This is Part 22 of a series on Designing, Building & Packaging A Scalable, Testable .NET Open Source Component.

In our previous post in the series, we looked at how to test Amazon Storage locally.

In this post, we will look at an issue we tackled in the previous post around async methods and how to initialize the AzureStorageEngine correctly.

In the AzureStorageEngine, the constructor looks like this:

public AzureBlobStorageEngine(int timeoutInMinutes, string accountName, string accountKey, string azureLocation,
    string dataContainerName, string metadataContainerName)
{
    _accountName = accountName;
    _accountKey = accountKey;
    _azureLocation = azureLocation;
    _dataContainerName = dataContainerName;
    _metadataContainerName = metadataContainerName;
    TimeoutInMinutes = timeoutInMinutes;

    // Create a service client
    var blobServiceClient = new BlobServiceClient(
        new Uri($"{azureLocation}/{accountName}/"),
        new StorageSharedKeyCredential(accountName, accountKey));

    // Get our container clients
    _dataContainerClient = blobServiceClient.GetBlobContainerClient(dataContainerName);
    _metadataContainerClient = blobServiceClient.GetBlobContainerClient(metadataContainerName);
}

We then have an Initialize method that looks like this:

public async Task InitializeAsync(string accountName, string accountKey, string azureLocation,
    string dataContainerName, string metadataContainerName, CancellationToken cancellationToken = default)
{
    // Create a service client
    var blobServiceClient = new BlobServiceClient(
        new Uri($"{azureLocation}/{accountName}/"),
        new StorageSharedKeyCredential(accountName, accountKey));

    // Get our container clients
    var dataContainerClient = blobServiceClient.GetBlobContainerClient(dataContainerName);
    var metadataContainerClient = blobServiceClient.GetBlobContainerClient(metadataContainerName);

    // Ensure they exist
    if (!await dataContainerClient.ExistsAsync(cancellationToken))
        await dataContainerClient.CreateIfNotExistsAsync(cancellationToken: cancellationToken);
    if (!await metadataContainerClient.ExistsAsync(cancellationToken))
        await metadataContainerClient.CreateIfNotExistsAsync(cancellationToken: cancellationToken);
}

In an ideal world, we would have this code in the constructor.

However, as we have seen, this is not possible because there are several invocations of asynchronous methods, making InitializeAsync itself async.

There are three possible solutions to this problem:

  1. The object that uses the AzureBlobStorageEngine must remember to initialize it.
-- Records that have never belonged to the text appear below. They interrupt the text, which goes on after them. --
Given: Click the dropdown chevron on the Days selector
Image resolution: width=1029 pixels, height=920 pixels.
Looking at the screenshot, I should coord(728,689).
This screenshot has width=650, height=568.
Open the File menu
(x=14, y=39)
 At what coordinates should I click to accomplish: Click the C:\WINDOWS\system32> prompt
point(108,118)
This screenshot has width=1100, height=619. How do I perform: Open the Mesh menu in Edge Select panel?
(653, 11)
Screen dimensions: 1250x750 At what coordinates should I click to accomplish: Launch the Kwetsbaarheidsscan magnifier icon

This is not a good solution, as any solution that requires someone to remember to do something is doomed.
  2. Call InitializeAsync in every method, which is what we have currently done.
  3. Rewrite the code to have the initialization part of its construction, which is what we will do.

The first step is to make the constructor private.
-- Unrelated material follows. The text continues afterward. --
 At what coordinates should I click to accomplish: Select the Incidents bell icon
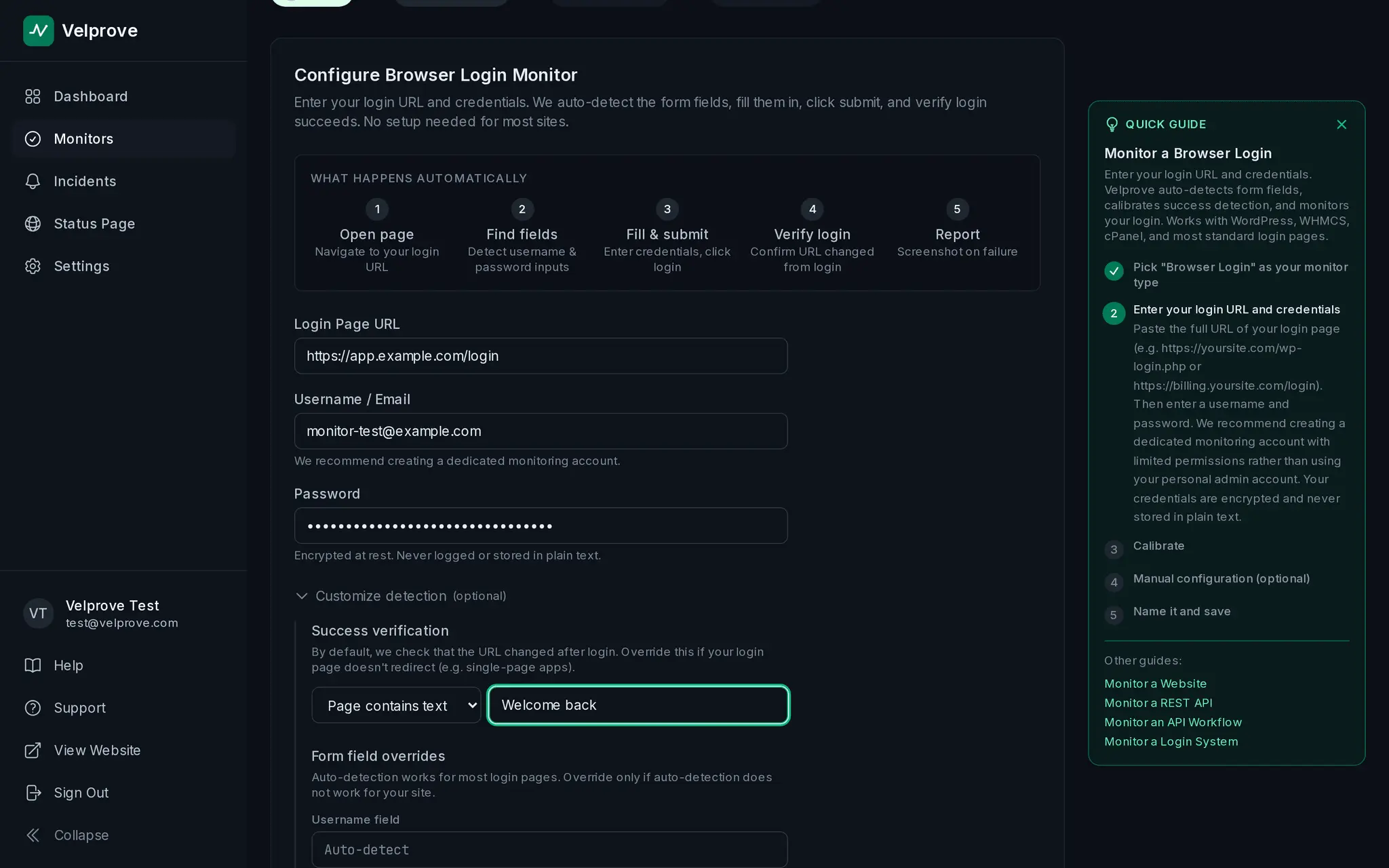tap(33, 181)
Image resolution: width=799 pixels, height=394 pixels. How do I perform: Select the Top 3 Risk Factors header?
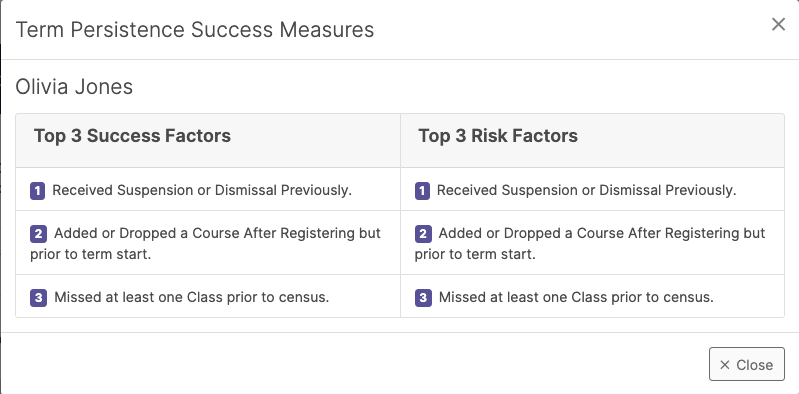[498, 136]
private AzureBlobStorageEngine(int timeoutInMinutes, string accountName, string accountKey, string azureLocation,
    string dataContainerName, string metadataContainerName)
{
    TimeoutInMinutes = timeoutInMinutes;

    // Create a service client
    var blobServiceClient = new BlobServiceClient(
        new Uri($"{azureLocation}/{accountName}/"),
        new StorageSharedKeyCredential(accountName, accountKey));

    // Get our container clients
    _dataContainerClient = blobServiceClient.GetBlobContainerClient(dataContainerName);
    _metadataContainerClient = blobServiceClient.GetBlobContainerClient(metadataContainerName);
}

Next, we make the InitializeAsync static and refactor it to construct and return an AzureBlobStorageEngine object. We also need to pass it all the parameters required to call the constructor.
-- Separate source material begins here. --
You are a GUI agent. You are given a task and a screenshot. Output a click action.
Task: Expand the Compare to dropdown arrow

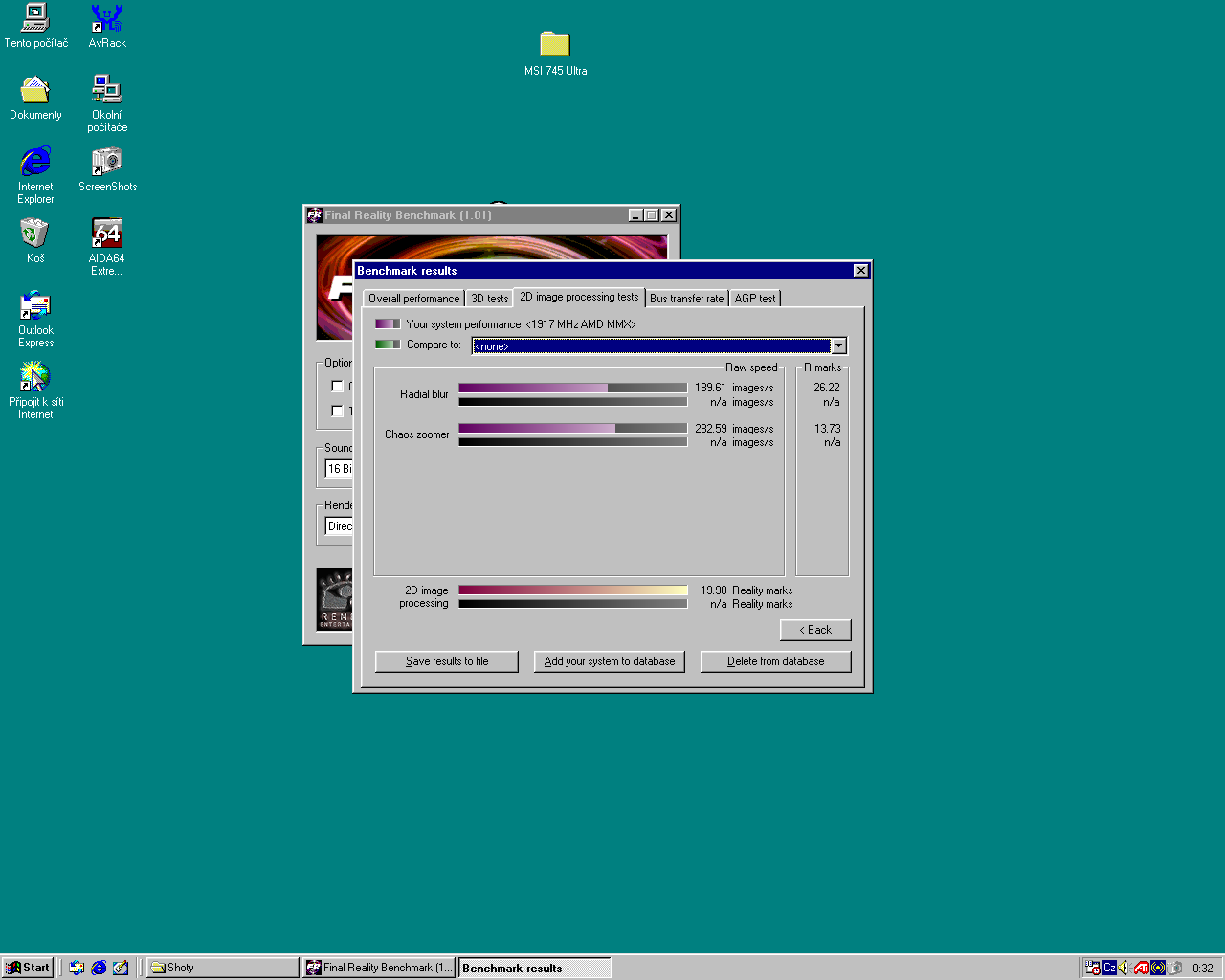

public static async Task<AzureBlobStorageEngine> InitializeAsync(int timeoutInMinutes, string accountName,
    string accountKey,
    string azureLocation,
    string dataContainerName, string metadataContainerName, CancellationToken cancellationToken = default)
{
    var engine = new AzureBlobStorageEngine(timeoutInMinutes, accountName, accountKey, azureLocation,
        dataContainerName, metadataContainerName);

    // Create a service client
    var blobServiceClient = new BlobServiceClient(
        new Uri($"{azureLocation}/{accountName}/"),
        new StorageSharedKeyCredential(accountName, accountKey));

    // Get our container clients
    var dataContainerClient = blobServiceClient.GetBlobContainerClient(dataContainerName);
    var metadataContainerClient = blobServiceClient.GetBlobContainerClient(metadataContainerName);

    // Ensure they exist
    if (!await dataContainerClient.ExistsAsync(cancellationToken))
        await dataContainerClient.CreateIfNotExistsAsync(cancellationToken: cancellationToken);
    if (!await metadataContainerClient.ExistsAsync(cancellationToken))
        await metadataContainerClient.CreateIfNotExistsAsync(cancellationToken: cancellationToken);

    return engine;
}

You might have noticed that there is some element of repetition here, mostly around creating and initializing a separate BlobServiceClient to do some of the work.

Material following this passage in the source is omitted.